» Prompt
Scan the material below for the word "will", then copy every line in which it appears.

» Input data

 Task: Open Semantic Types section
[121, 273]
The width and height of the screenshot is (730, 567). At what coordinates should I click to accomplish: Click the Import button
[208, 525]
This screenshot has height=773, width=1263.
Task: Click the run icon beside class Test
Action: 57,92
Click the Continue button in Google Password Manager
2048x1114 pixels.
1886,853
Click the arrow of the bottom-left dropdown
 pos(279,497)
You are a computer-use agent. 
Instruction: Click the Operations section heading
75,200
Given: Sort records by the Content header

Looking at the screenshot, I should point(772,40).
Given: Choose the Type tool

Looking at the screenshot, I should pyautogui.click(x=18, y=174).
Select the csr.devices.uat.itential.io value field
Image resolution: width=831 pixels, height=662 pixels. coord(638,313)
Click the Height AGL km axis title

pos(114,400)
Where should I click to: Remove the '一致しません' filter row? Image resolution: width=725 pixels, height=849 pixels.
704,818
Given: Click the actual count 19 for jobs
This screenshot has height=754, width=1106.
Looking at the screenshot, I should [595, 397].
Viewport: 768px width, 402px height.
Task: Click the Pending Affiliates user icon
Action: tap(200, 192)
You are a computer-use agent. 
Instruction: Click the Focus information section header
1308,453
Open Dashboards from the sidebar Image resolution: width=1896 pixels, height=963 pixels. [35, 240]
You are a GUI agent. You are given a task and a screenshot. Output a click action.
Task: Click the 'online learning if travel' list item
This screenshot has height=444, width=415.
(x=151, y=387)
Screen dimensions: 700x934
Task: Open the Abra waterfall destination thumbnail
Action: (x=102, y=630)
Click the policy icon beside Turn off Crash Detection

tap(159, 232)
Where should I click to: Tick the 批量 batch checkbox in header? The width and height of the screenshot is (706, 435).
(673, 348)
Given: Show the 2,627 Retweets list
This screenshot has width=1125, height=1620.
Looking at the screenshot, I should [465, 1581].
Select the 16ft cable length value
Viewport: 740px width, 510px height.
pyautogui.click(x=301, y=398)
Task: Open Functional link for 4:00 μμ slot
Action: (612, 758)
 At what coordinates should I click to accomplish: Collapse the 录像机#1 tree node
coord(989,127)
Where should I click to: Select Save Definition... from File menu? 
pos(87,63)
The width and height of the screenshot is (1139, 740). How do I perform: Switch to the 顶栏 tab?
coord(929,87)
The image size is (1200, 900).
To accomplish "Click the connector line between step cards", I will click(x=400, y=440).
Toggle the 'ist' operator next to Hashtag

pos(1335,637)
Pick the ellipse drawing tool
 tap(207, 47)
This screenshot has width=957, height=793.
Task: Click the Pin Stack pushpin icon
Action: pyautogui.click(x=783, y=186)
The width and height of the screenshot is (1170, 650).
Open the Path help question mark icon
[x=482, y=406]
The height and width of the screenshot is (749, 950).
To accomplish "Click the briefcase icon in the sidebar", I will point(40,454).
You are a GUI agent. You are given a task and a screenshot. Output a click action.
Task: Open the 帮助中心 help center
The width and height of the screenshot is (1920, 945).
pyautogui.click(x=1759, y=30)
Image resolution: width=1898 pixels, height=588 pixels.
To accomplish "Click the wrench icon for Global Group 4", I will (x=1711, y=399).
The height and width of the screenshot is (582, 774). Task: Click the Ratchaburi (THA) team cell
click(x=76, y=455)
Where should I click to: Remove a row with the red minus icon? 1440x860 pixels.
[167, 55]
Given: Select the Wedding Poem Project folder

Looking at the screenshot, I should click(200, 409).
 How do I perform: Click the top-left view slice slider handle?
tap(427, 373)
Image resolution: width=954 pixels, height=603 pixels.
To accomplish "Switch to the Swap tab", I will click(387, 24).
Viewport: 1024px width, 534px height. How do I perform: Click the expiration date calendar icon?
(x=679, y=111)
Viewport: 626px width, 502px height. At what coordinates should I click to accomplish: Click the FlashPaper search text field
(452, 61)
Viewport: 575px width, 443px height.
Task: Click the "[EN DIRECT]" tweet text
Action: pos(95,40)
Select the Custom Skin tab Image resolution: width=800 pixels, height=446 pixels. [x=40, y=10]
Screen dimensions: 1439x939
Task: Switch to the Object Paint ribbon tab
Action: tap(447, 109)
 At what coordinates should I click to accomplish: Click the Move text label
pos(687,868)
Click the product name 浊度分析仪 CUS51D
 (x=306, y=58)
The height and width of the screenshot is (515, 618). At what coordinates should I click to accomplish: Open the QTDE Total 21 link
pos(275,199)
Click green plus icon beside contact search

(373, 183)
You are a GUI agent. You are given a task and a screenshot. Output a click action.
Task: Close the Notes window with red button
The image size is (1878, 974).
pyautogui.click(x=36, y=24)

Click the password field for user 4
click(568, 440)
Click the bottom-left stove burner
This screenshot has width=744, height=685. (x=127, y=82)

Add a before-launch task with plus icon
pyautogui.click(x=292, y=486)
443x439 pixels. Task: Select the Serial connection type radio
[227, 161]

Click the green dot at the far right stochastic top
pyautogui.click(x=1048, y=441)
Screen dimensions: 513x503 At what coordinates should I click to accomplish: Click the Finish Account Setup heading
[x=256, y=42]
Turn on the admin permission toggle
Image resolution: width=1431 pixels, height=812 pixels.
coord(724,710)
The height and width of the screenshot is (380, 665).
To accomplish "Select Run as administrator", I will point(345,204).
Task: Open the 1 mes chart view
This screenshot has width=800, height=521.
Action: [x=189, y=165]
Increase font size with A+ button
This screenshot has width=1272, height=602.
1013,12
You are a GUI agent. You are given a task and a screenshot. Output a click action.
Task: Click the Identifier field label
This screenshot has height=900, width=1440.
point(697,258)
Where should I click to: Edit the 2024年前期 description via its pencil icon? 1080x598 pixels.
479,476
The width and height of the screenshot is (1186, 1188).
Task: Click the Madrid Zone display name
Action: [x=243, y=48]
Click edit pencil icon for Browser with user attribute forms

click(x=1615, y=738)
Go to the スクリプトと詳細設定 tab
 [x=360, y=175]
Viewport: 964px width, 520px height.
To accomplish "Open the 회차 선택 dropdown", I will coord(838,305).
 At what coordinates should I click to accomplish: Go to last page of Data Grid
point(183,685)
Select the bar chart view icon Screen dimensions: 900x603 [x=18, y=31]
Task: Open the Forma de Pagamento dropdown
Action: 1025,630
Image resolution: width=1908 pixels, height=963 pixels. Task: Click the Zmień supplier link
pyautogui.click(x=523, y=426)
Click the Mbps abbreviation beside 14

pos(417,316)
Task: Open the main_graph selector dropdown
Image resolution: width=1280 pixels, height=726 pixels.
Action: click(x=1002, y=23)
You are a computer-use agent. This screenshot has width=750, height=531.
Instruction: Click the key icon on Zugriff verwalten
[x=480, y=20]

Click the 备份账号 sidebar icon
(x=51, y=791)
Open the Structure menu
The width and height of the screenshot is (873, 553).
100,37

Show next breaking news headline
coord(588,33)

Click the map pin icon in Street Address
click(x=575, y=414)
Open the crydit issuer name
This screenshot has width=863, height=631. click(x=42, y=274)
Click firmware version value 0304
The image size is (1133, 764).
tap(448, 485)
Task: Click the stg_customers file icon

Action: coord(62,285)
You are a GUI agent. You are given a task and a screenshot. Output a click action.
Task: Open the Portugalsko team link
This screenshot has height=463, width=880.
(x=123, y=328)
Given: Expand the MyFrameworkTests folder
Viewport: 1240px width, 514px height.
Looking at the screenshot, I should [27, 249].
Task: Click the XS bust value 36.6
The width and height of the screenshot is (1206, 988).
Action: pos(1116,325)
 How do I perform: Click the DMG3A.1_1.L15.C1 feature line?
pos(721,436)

» Your response
To accomplish "Click the connector line between step cards", I will click(x=400, y=440).
To accomplish "Click the briefcase icon in the sidebar", I will point(40,454).
To accomplish "Click the wrench icon for Global Group 4", I will (x=1711, y=399).
To accomplish "Switch to the Swap tab", I will click(387, 24).
To accomplish "Select Run as administrator", I will point(345,204).
To accomplish "Open the 회차 선택 dropdown", I will coord(838,305).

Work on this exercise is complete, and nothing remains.